#### Aim of the task:
Write out every line of the listing below verbatim, omitting the pictures.

↓

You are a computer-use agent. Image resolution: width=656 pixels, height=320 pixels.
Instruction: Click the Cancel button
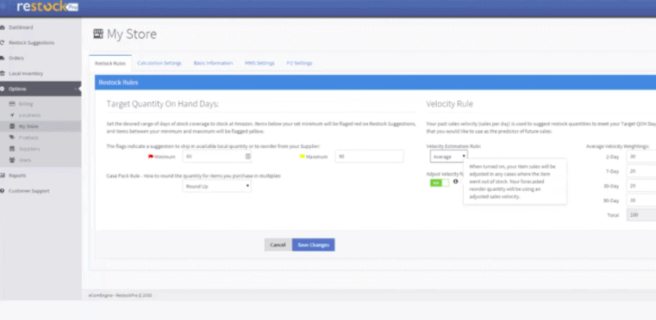click(278, 245)
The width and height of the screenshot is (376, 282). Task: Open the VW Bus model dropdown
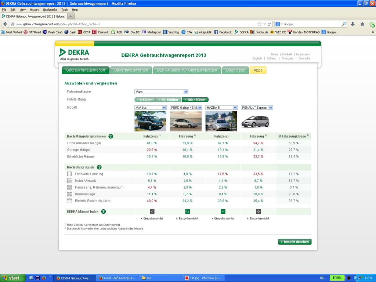(151, 108)
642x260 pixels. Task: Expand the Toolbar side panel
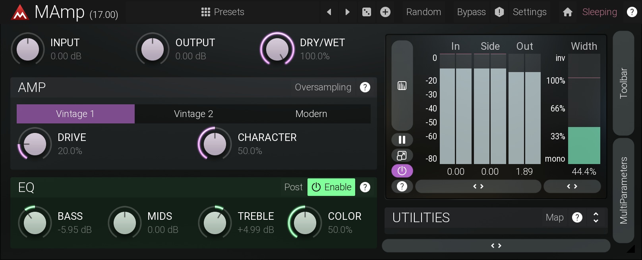tap(623, 83)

↑

#### Exercise solution:
You are a computer-use agent. Image resolution: width=656 pixels, height=320 pixels.
Instruction: Click the Cancel button
click(278, 245)
The width and height of the screenshot is (376, 282). Task: Open the VW Bus model dropdown
(151, 108)
642x260 pixels. Task: Expand the Toolbar side panel
tap(623, 83)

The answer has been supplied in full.